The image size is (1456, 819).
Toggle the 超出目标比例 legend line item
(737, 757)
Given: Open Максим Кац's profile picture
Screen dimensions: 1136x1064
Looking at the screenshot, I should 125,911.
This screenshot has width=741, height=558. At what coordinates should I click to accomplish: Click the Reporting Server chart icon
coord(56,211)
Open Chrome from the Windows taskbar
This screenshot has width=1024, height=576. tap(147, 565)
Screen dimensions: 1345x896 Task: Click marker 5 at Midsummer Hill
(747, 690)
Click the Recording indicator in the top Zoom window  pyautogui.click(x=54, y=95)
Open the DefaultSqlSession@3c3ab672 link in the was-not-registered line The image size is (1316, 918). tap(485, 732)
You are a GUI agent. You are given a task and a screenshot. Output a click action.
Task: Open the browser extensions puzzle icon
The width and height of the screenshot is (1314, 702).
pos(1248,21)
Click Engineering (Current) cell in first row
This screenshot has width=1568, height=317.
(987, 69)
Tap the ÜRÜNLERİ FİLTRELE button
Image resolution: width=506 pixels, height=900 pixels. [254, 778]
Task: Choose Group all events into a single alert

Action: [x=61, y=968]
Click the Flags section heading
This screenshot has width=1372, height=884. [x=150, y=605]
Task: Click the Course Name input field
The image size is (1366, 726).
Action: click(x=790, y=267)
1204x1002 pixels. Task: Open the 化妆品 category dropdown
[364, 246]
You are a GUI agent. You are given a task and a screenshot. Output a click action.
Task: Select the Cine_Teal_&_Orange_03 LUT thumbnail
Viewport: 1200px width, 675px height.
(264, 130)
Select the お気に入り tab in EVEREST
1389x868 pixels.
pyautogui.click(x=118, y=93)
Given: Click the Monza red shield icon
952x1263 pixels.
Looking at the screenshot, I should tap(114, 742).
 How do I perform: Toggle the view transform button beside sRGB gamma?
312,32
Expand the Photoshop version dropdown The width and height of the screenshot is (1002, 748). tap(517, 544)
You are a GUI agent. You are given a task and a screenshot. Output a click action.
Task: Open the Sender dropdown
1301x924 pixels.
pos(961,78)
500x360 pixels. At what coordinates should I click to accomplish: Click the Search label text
────────────────────
» Task instructions: Render every line of the listing above as a Markdown table with the columns No. and Line, skipping any blank lines.

» Full solution:
| No. | Line |
|---|---|
| 1 | The image size is (1456, 819). |
| 2 | Toggle the 超出目标比例 legend line item |
| 3 | (737, 757) |
| 4 | Given: Open Максим Кац's profile picture |
| 5 | Screen dimensions: 1136x1064 |
| 6 | Looking at the screenshot, I should 125,911. |
| 7 | This screenshot has width=741, height=558. At what coordinates should I click to accomplish: Click the Reporting Server chart icon |
| 8 | coord(56,211) |
| 9 | Open Chrome from the Windows taskbar |
| 10 | This screenshot has width=1024, height=576. tap(147, 565) |
| 11 | Screen dimensions: 1345x896 Task: Click marker 5 at Midsummer Hill |
| 12 | (747, 690) |
| 13 | Click the Recording indicator in the top Zoom window  pyautogui.click(x=54, y=95) |
| 14 | Open the DefaultSqlSession@3c3ab672 link in the was-not-registered line The image size is (1316, 918). tap(485, 732) |
| 15 | You are a GUI agent. You are given a task and a screenshot. Output a click action. |
| 16 | Task: Open the browser extensions puzzle icon |
| 17 | The width and height of the screenshot is (1314, 702). |
| 18 | pos(1248,21) |
| 19 | Click Engineering (Current) cell in first row |
| 20 | This screenshot has width=1568, height=317. |
| 21 | (987, 69) |
| 22 | Tap the ÜRÜNLERİ FİLTRELE button |
| 23 | Image resolution: width=506 pixels, height=900 pixels. [254, 778] |
| 24 | Task: Choose Group all events into a single alert |
| 25 | Action: [x=61, y=968] |
| 26 | Click the Flags section heading |
| 27 | This screenshot has width=1372, height=884. [x=150, y=605] |
| 28 | Task: Click the Course Name input field |
| 29 | The image size is (1366, 726). |
| 30 | Action: click(x=790, y=267) |
| 31 | 1204x1002 pixels. Task: Open the 化妆品 category dropdown |
| 32 | [364, 246] |
| 33 | You are a GUI agent. You are given a task and a screenshot. Output a click action. |
| 34 | Task: Select the Cine_Teal_&_Orange_03 LUT thumbnail |
| 35 | Viewport: 1200px width, 675px height. |
| 36 | (264, 130) |
| 37 | Select the お気に入り tab in EVEREST |
| 38 | 1389x868 pixels. |
| 39 | pyautogui.click(x=118, y=93) |
| 40 | Given: Click the Monza red shield icon |
| 41 | 952x1263 pixels. |
| 42 | Looking at the screenshot, I should tap(114, 742). |
| 43 |  How do I perform: Toggle the view transform button beside sRGB gamma? |
| 44 | 312,32 |
| 45 | Expand the Photoshop version dropdown The width and height of the screenshot is (1002, 748). tap(517, 544) |
| 46 | You are a GUI agent. You are given a task and a screenshot. Output a click action. |
| 47 | Task: Open the Sender dropdown |
| 48 | 1301x924 pixels. |
| 49 | pos(961,78) |
| 50 | 500x360 pixels. At what coordinates should I click to accomplish: Click the Search label text |